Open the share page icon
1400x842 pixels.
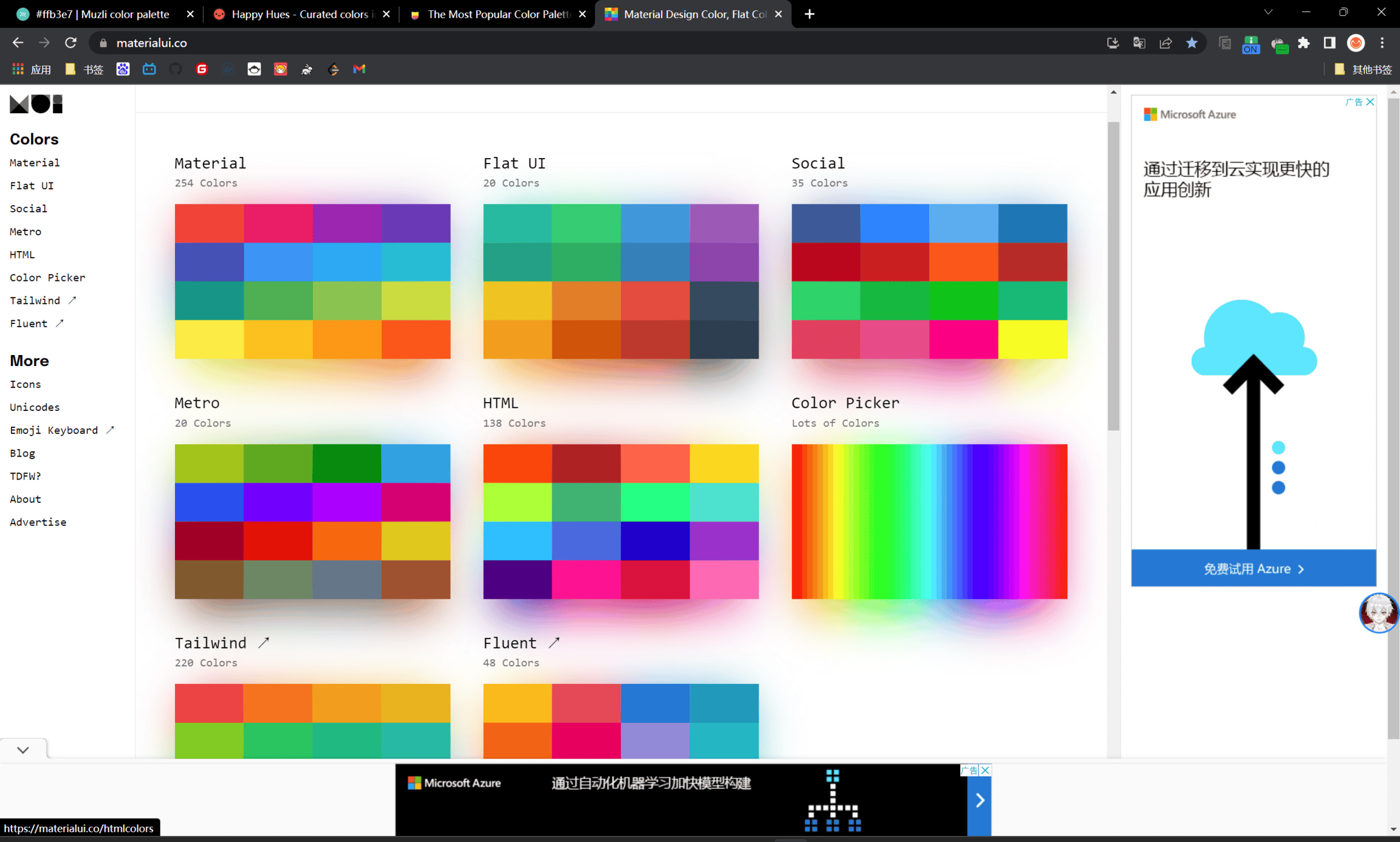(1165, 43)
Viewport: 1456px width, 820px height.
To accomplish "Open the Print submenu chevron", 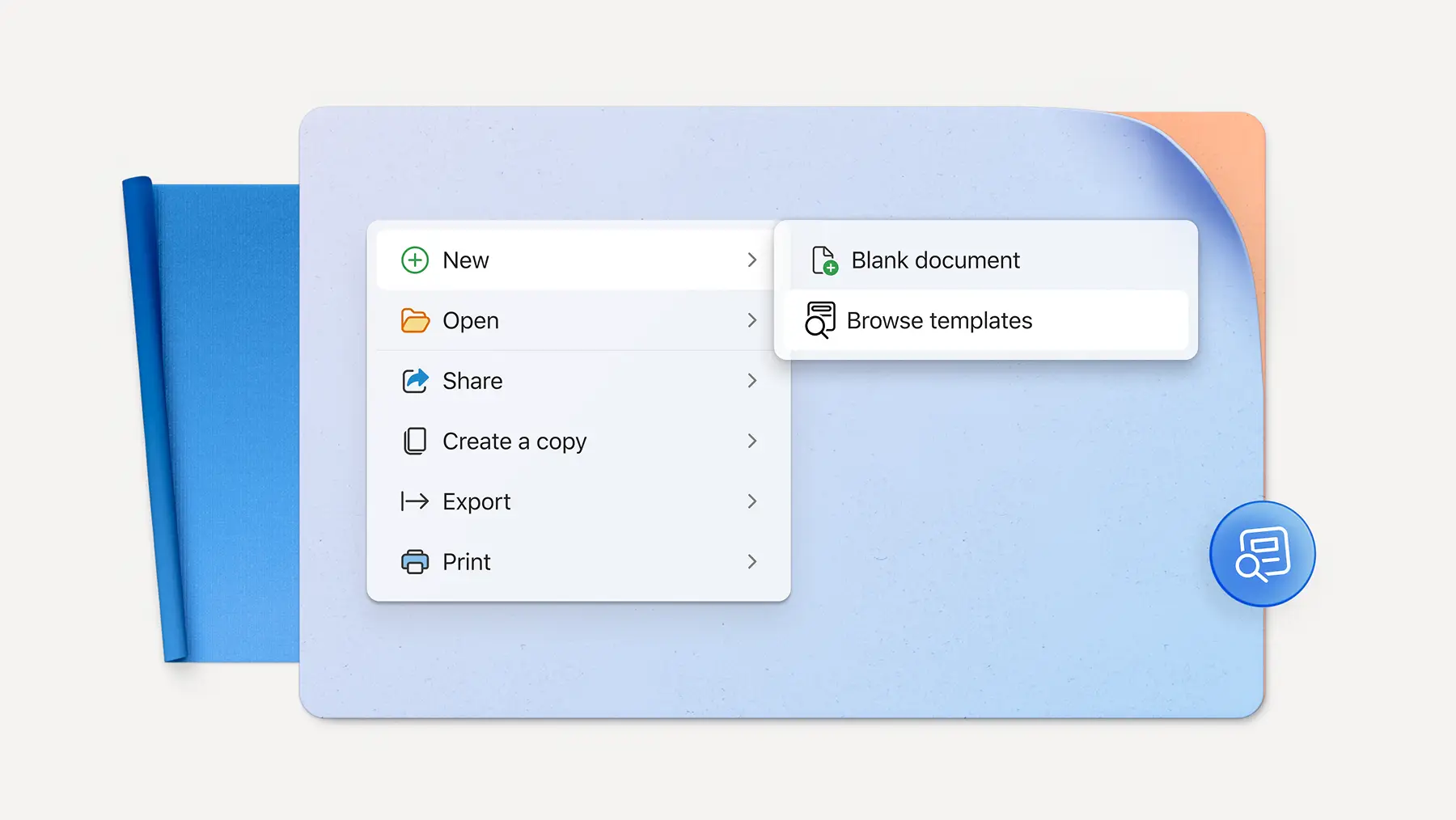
-*-
**ACTIVITY:**
Everything in the records should be repeated exactly except the images.

**SOLUTION TO THIS PROBLEM:**
Open the share page icon
1400x842 pixels.
(1165, 43)
Viewport: 1456px width, 820px height.
To accomplish "Open the Print submenu chevron", 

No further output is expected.